> Directions
Print the entries below in their entirety, exactly as they are written.

[The records Boundary: Start]

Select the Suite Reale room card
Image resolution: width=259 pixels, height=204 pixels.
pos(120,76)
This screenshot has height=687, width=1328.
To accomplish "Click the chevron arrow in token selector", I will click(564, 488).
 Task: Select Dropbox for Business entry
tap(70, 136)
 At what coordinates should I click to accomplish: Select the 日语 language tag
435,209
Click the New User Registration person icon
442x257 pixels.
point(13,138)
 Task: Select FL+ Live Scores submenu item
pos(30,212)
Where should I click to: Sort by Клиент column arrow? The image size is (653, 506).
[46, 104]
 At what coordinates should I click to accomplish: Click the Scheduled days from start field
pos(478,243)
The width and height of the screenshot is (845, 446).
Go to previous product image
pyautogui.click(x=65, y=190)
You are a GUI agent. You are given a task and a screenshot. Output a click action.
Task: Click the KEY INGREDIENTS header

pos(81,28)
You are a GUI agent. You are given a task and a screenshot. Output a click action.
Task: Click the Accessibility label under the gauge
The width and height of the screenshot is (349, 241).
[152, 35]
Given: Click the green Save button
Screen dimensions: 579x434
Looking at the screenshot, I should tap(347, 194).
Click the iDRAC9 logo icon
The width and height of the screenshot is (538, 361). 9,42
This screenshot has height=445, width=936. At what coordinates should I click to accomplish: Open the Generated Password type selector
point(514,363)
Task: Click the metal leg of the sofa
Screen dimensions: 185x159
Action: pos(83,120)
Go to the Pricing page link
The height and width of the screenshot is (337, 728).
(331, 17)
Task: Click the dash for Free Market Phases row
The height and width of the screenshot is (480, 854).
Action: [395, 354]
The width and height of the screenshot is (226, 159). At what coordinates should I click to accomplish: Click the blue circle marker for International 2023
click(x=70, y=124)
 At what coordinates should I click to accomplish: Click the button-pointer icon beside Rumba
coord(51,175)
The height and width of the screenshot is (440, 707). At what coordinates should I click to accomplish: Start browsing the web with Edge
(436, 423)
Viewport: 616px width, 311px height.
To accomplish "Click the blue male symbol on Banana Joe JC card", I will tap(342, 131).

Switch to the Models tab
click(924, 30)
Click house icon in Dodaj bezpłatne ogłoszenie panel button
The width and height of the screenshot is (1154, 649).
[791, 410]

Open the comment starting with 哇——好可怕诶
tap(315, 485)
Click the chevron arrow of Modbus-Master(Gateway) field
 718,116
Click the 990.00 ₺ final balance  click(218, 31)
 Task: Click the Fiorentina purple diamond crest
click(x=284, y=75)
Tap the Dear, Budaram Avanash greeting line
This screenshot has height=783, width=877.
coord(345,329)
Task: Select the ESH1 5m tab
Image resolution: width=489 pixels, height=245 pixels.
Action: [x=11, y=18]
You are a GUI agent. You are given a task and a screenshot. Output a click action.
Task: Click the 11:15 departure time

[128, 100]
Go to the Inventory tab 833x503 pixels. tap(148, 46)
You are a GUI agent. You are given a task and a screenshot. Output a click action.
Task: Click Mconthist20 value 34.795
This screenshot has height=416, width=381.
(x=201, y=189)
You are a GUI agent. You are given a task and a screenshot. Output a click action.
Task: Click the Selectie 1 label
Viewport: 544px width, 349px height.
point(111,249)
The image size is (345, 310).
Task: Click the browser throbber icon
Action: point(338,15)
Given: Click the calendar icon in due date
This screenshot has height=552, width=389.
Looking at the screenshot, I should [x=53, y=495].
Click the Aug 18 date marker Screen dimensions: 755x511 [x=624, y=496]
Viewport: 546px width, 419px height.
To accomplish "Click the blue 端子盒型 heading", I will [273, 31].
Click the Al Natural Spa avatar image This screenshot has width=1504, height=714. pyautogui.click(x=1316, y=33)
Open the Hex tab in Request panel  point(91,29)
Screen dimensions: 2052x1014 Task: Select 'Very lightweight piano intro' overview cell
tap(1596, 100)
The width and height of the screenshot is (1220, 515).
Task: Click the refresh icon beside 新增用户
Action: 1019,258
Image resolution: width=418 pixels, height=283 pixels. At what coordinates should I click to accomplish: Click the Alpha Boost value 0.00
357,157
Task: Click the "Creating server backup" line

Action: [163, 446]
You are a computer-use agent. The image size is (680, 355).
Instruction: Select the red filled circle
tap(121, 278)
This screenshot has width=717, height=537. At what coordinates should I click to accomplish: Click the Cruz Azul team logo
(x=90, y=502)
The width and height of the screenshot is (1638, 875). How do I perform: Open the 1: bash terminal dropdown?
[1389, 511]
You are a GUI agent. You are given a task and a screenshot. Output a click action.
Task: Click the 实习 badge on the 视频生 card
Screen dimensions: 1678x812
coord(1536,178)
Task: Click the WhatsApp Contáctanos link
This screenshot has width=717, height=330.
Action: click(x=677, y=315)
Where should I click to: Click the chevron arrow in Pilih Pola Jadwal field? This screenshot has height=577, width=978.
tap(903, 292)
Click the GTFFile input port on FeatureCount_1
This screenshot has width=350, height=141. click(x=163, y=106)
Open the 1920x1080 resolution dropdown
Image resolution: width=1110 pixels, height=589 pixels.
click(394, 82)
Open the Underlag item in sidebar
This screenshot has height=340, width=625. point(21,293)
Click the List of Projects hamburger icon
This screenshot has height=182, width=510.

[The records Boundary: End]

> Solution to this task
Select the Suite Reale room card
Image resolution: width=259 pixels, height=204 pixels.
pos(120,76)
This screenshot has height=687, width=1328.
To accomplish "Click the chevron arrow in token selector", I will click(564, 488).
 Task: Select Dropbox for Business entry
tap(70, 136)
 At what coordinates should I click to accomplish: Select the 日语 language tag
435,209
Click the New User Registration person icon
442x257 pixels.
point(13,138)
 Task: Select FL+ Live Scores submenu item
pos(30,212)
Where should I click to: Sort by Клиент column arrow? The image size is (653, 506).
[46, 104]
 At what coordinates should I click to accomplish: Click the Scheduled days from start field
pos(478,243)
The width and height of the screenshot is (845, 446).
Go to previous product image
pyautogui.click(x=65, y=190)
You are a GUI agent. You are given a task and a screenshot. Output a click action.
Task: Click the KEY INGREDIENTS header

pos(81,28)
You are a GUI agent. You are given a task and a screenshot. Output a click action.
Task: Click the Accessibility label under the gauge
The width and height of the screenshot is (349, 241).
[152, 35]
Given: Click the green Save button
Screen dimensions: 579x434
Looking at the screenshot, I should tap(347, 194).
Click the iDRAC9 logo icon
The width and height of the screenshot is (538, 361). 9,42
This screenshot has height=445, width=936. At what coordinates should I click to accomplish: Open the Generated Password type selector
point(514,363)
Task: Click the metal leg of the sofa
Screen dimensions: 185x159
Action: pos(83,120)
Go to the Pricing page link
The height and width of the screenshot is (337, 728).
(331, 17)
Task: Click the dash for Free Market Phases row
The height and width of the screenshot is (480, 854).
Action: [395, 354]
The width and height of the screenshot is (226, 159). At what coordinates should I click to accomplish: Click the blue circle marker for International 2023
click(x=70, y=124)
 At what coordinates should I click to accomplish: Click the button-pointer icon beside Rumba
coord(51,175)
The height and width of the screenshot is (440, 707). At what coordinates should I click to accomplish: Start browsing the web with Edge
(436, 423)
Viewport: 616px width, 311px height.
To accomplish "Click the blue male symbol on Banana Joe JC card", I will tap(342, 131).

Switch to the Models tab
click(924, 30)
Click house icon in Dodaj bezpłatne ogłoszenie panel button
The width and height of the screenshot is (1154, 649).
[791, 410]

Open the comment starting with 哇——好可怕诶
tap(315, 485)
Click the chevron arrow of Modbus-Master(Gateway) field
 718,116
Click the 990.00 ₺ final balance  click(218, 31)
 Task: Click the Fiorentina purple diamond crest
click(x=284, y=75)
Tap the Dear, Budaram Avanash greeting line
This screenshot has height=783, width=877.
coord(345,329)
Task: Select the ESH1 5m tab
Image resolution: width=489 pixels, height=245 pixels.
Action: [x=11, y=18]
You are a GUI agent. You are given a task and a screenshot. Output a click action.
Task: Click the 11:15 departure time

[128, 100]
Go to the Inventory tab 833x503 pixels. tap(148, 46)
You are a GUI agent. You are given a task and a screenshot. Output a click action.
Task: Click Mconthist20 value 34.795
This screenshot has height=416, width=381.
(x=201, y=189)
You are a GUI agent. You are given a task and a screenshot. Output a click action.
Task: Click the Selectie 1 label
Viewport: 544px width, 349px height.
point(111,249)
The image size is (345, 310).
Task: Click the browser throbber icon
Action: point(338,15)
Given: Click the calendar icon in due date
This screenshot has height=552, width=389.
Looking at the screenshot, I should [x=53, y=495].
Click the Aug 18 date marker Screen dimensions: 755x511 [x=624, y=496]
Viewport: 546px width, 419px height.
To accomplish "Click the blue 端子盒型 heading", I will [273, 31].
Click the Al Natural Spa avatar image This screenshot has width=1504, height=714. pyautogui.click(x=1316, y=33)
Open the Hex tab in Request panel  point(91,29)
Screen dimensions: 2052x1014 Task: Select 'Very lightweight piano intro' overview cell
tap(1596, 100)
The width and height of the screenshot is (1220, 515).
Task: Click the refresh icon beside 新增用户
Action: 1019,258
Image resolution: width=418 pixels, height=283 pixels. At what coordinates should I click to accomplish: Click the Alpha Boost value 0.00
357,157
Task: Click the "Creating server backup" line

Action: [163, 446]
You are a computer-use agent. The image size is (680, 355).
Instruction: Select the red filled circle
tap(121, 278)
This screenshot has width=717, height=537. At what coordinates should I click to accomplish: Click the Cruz Azul team logo
(x=90, y=502)
The width and height of the screenshot is (1638, 875). How do I perform: Open the 1: bash terminal dropdown?
[1389, 511]
You are a GUI agent. You are given a task and a screenshot. Output a click action.
Task: Click the 实习 badge on the 视频生 card
Screen dimensions: 1678x812
coord(1536,178)
Task: Click the WhatsApp Contáctanos link
This screenshot has width=717, height=330.
Action: click(x=677, y=315)
Where should I click to: Click the chevron arrow in Pilih Pola Jadwal field? This screenshot has height=577, width=978.
tap(903, 292)
Click the GTFFile input port on FeatureCount_1
This screenshot has width=350, height=141. click(x=163, y=106)
Open the 1920x1080 resolution dropdown
Image resolution: width=1110 pixels, height=589 pixels.
click(394, 82)
Open the Underlag item in sidebar
This screenshot has height=340, width=625. point(21,293)
Click the List of Projects hamburger icon
This screenshot has height=182, width=510.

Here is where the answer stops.